Manchmal sagen wir uns das, denn manchmal, ist das die einzige Überlebensstrategie. Keiner hat uns geglaubt. Keiner hat an uns geglaubt. Und ich glaube, es hat uns auch keiner zugetraut.

Es war einmal ein kleiner Junge. Der war ganz leise und still. Die Welt war grau, sein Zuhause war eckig und die Straße vor der eisernen Haustür ängstigte ihn. Überall Maschinen. Auf der einen Seite große stinkende, auf der anderen Seite kleine und viel lautere. Maschinen mit Rädern, Motoren und Auspuffen. Gegenüber war eine eckige Schule mit vielen und noch vielen mehr Kindern und Lehrern und Menschen, vor denen er irgendwie immer Angst hatte. Er wünschte, er wäre unsichtbar. Unauffällig, nicht vorhanden. Denn nicht immer, aber so doch manchmal, und zwar viel zu oft, wurde er von den Bösen bedroht, beschimpft und auch geschlagen, als er auf dem Nachhauseweg von der anderen eckigen Schule war, auf die er später einmal gehen sollte. Einmal, da tickte ihn etwas an, er drehte sich um, und dann war es ganz schwarz und bunt und aus. Ein sehr starker Halbstarker hatte mit aller Kraft und seiner ganzen Faust in sein Auge geschlagen. So einfach aus dem Nichts. Ich hab ihm doch gar nichts getan, dachte der kleine Junge noch, jetzt läuft mein Auge aus. Das hat er genau gespürt. Doch irgendwie konnte er sich nach Hause tasten und stellte ein wenig später mit unterschwelliger Freude fest, dass sein Auge noch drin war. Die Schmerzen und der Bluterguss über das halbe Gesicht begleiteten ihn noch viele Wochen.

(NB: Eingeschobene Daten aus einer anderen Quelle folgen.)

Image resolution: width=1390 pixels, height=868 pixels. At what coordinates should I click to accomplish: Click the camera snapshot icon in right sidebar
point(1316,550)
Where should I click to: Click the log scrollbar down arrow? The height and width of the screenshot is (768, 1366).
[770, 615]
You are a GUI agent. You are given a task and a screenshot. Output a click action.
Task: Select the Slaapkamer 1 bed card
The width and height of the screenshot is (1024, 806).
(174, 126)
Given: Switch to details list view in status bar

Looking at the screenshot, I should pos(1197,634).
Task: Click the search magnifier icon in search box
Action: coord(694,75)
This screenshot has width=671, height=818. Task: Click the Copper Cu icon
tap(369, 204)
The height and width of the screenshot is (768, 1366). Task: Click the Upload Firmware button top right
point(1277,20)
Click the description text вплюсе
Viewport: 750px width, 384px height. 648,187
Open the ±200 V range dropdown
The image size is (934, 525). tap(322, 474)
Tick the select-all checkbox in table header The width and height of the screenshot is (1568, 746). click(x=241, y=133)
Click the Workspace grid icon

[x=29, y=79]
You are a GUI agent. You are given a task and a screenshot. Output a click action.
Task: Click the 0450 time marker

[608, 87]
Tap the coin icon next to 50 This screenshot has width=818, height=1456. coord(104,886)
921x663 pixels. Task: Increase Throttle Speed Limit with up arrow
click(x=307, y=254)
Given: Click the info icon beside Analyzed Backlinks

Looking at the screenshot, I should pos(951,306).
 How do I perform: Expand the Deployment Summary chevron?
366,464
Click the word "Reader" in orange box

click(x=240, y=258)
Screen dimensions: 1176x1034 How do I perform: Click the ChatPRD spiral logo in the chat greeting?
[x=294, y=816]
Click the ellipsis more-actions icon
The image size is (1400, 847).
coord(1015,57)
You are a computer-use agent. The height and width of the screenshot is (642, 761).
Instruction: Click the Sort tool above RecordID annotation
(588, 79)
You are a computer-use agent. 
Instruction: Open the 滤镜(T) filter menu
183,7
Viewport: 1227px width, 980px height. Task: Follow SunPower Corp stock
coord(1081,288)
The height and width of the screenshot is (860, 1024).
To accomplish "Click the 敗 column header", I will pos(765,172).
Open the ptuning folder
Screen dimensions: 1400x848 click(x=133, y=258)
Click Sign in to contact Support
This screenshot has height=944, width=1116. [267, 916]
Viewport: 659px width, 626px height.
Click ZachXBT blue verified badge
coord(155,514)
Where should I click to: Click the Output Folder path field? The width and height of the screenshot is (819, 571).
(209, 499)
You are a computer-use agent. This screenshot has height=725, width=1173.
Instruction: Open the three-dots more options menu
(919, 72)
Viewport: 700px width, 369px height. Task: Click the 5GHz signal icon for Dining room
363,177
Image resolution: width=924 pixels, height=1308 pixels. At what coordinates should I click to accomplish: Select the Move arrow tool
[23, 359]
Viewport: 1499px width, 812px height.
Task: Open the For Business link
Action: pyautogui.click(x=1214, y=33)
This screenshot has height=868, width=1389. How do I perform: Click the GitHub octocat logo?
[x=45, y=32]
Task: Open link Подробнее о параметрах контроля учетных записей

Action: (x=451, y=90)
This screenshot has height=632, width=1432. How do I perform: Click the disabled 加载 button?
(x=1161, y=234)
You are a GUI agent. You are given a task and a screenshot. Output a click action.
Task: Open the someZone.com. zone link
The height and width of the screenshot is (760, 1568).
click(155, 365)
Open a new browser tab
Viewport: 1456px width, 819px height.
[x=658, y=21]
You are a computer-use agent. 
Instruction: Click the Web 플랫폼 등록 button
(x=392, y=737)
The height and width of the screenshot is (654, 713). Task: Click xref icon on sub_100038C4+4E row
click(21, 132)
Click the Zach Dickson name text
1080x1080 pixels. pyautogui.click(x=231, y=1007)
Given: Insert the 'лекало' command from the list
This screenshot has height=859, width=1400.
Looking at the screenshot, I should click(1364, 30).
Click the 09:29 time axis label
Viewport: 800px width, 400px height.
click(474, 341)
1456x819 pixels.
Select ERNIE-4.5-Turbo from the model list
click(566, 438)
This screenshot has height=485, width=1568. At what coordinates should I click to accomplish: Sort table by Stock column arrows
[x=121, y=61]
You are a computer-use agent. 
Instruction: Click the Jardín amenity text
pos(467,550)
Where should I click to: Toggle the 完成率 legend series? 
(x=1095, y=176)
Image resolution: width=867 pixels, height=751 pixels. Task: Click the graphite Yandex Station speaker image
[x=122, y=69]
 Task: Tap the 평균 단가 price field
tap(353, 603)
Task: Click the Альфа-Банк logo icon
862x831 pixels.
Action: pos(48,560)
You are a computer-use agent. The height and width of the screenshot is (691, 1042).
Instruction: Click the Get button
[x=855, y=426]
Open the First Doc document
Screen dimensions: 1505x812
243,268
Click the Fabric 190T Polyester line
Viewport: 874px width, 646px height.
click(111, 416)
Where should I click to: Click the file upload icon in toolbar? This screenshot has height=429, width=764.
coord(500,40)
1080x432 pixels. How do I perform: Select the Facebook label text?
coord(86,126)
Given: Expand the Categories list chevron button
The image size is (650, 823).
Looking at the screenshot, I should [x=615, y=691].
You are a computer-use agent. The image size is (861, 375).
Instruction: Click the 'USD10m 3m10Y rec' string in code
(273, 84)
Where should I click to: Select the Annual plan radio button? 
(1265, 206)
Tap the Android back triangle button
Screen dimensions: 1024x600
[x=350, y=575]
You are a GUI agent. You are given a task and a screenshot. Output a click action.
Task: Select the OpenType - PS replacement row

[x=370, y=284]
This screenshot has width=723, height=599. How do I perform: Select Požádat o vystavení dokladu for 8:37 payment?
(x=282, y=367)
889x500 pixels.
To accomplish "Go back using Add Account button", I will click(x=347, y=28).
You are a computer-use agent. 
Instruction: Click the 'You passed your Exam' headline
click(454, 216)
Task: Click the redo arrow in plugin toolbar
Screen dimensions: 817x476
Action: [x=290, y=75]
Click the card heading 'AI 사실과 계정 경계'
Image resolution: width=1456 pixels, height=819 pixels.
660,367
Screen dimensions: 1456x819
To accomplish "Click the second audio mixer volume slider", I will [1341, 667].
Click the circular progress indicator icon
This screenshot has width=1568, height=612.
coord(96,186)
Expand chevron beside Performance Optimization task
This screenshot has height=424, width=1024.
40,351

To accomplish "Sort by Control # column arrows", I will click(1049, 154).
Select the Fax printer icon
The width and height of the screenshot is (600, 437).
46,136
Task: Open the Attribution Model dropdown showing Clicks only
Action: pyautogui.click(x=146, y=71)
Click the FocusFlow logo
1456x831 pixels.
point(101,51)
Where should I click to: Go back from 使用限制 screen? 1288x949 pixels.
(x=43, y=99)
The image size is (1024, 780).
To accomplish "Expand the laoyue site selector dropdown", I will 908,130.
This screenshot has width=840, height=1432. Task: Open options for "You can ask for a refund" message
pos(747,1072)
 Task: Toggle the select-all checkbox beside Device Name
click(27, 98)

Nur weiter hinten, hinter all dem, was eckig war, bückten sich etwas abseits hinter Hecken und Büschen Häuser, die ein Dach hatten. Ein spitzes Dach mit Dachziegeln, kleinen Fenstern und manchmal sogar Gauben. Die hatten Schornsteine und manchmal kam da Rauch raus. Mein Gott, war das schön.
Erst viel später sollte der kleine Junge, der da schon gar nicht mehr klein war, feststellen, was Nachbarn aus Menschen sind – nicht Maschinen.
Doch da standen zwei Eichen vor seinem Zimmer. Zwei Bäume direkt vor dem Haus, die er, so oft es ging, beobachtete. Sie waren seine Rettung. Warum wusste er nicht. Er wusste es einfach.
Einmal, da war Winter, der kleine Junge hatte gerade eine fünf in Mathe nach Hause gebracht, und am nächsten Tag musste er eine Französischarbeit schreiben, fing es an zu schneien. Er hat ganz genau geschaut, wie die Schneeflocken auf den Ästen der Eichen landeten. Die waren aber nicht lange da. Die schmolzen ganz schnell wieder. Es war zwei Grad.
Zuhause war ein Gefühl, das er nie ganz zu deuten vermochte. Seine Welt war in seinen Gedanken, aber seine Gedanken waren woanders. Städte in fernen Zeiten, oder Hummeln und Bienen und viele andere klitzekleine Tiere tummelten sich auf vielen Blättern Papier, die in seine Welt abtauchten. Mama hat ihn nach dem Waschen immer mit warmer Luft angepustet. Das war schön, dachte er. Und Papa war manchmal ein bisschen komisch. Verwirrt, orientierungslos. Manchmal war Papa ganz ruhig, aber manchmal hat er so Sachen gesagt und Mama und der kleine Junge wussten gar nicht so richtig, was sie machen sollten. Irgendwann hat das aufgehört und Mama und der kleine Junge waren sehr glücklich darüber.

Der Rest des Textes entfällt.